Together the publisher and charity have published Baby at the Beach Café by Lucy Diamond as part of this year’s Quick Reads programme - a story about many of the challenges faced by women when they are pregnant and having their first baby, and the short story follow-up to Diamond's bestselling novel The Beach Cafe that published with Pan in 2011.
The project was developed by Anna Bond, UK sales director at Pan Macmillan and Cathy Rentzenbrink, project director of Quick Reads, who recently announced she is stepping down to focus on her writing.
Bond and Rentzenbrink have partnered with a number of organisations including Home-Start, which will take free copies into the homes of "vulnerable mothers". Rob Parkinson, chief executive of Home-Start UK, said: “Anything that allows people to talk about how challenging it can be having a new baby is very important. We’re delighted that the Quick Reads project means Home-Start volunteers can make this new book available to some of the mums they are supporting.”
Baby on the Beach Café will also be included in World Book Night, with the aim of getting copies in to the hands of pregnant women and new mothers.
Bond said: “The idea was that if we could find an author to write the perfect Quick Read which spoke to women at that stage of their lives, to address many of the challenges that they are facing so that the reading experience feels very personal to them, we gift them the love of reading. Our ambition is that new mothers will share their new love of reading with their children who will in turn grow up loving books.
“Lucy Diamond has perfectly written the book to brief. It ties into her already bestselling Beach Café series so we have no doubt it will appeal to her existing fans and also be a wonderful introduction to new readers.”
Rentzenbrink added: "Time and again when we read or hear how vulnerable women have changed their lives for the better, the intervention point was that they became pregnant and wanted their baby to have a better life. Lucy has written the perfect book which will entertain and inform people who may not be used to reading and, hopefully, help them open up to a whole new world."
Copies of Baby at the Beach Café are also being used by reader development librarians and family learning practitioners in Devon and Cornwall. One library in Devon held a 'Baby Day’ for new mums on World Book Day last week and the library service in Plymouth is working closely with parents and developing readers.

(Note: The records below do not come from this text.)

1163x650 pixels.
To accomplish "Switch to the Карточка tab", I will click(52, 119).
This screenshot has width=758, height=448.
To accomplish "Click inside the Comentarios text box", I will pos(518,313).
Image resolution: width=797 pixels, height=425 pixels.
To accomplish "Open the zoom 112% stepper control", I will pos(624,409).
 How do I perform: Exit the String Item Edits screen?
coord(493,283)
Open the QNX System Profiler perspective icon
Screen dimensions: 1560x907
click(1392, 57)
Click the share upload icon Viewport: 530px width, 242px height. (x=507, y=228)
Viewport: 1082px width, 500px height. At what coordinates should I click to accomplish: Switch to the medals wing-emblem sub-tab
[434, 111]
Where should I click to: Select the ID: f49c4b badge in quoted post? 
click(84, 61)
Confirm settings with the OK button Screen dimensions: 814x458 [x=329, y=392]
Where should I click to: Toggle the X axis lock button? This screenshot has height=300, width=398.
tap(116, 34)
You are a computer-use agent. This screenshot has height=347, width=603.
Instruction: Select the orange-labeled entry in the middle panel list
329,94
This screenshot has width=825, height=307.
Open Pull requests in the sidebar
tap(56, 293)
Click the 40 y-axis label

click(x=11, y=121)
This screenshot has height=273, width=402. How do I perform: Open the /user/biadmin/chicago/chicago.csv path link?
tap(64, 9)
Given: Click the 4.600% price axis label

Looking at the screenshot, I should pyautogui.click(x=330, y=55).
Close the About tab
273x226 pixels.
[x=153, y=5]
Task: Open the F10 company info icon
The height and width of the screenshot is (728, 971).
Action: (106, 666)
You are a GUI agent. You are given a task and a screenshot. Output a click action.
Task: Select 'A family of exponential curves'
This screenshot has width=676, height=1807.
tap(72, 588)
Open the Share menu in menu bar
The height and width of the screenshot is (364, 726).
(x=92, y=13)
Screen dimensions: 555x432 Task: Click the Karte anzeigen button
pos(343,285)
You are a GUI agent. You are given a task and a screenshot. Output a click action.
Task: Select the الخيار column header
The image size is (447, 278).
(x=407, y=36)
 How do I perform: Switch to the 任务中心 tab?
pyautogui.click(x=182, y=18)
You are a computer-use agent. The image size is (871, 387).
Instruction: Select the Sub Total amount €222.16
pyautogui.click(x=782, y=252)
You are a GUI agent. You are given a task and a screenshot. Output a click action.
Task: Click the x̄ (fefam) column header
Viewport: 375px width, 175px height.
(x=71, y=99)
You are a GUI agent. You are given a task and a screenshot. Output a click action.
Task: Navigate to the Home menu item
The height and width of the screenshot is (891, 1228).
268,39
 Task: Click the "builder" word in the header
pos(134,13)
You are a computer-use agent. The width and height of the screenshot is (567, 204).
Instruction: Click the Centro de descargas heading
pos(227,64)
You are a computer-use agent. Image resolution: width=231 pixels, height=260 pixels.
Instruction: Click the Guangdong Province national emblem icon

The Cornwall College Group has 10 Learning Centres across Cornwall and Devon, and has partnerships with a wide range of local communities and organisations that provide programmes to help local people "fulfil their potential", including projects such as Young Mums Will Achieve.
Kay Ecclestone, learning resources manager for The Cornwall College Group, said: “I am really excited at the idea of being able to give these books and start more people on their reading journey.”
Today (7th March) there will be reception at the House of Commons to celebrate the 10th anniversary of Quick Reads and International Women’s Day, which is tomorrow, with an address by Baroness Gail Rebuck.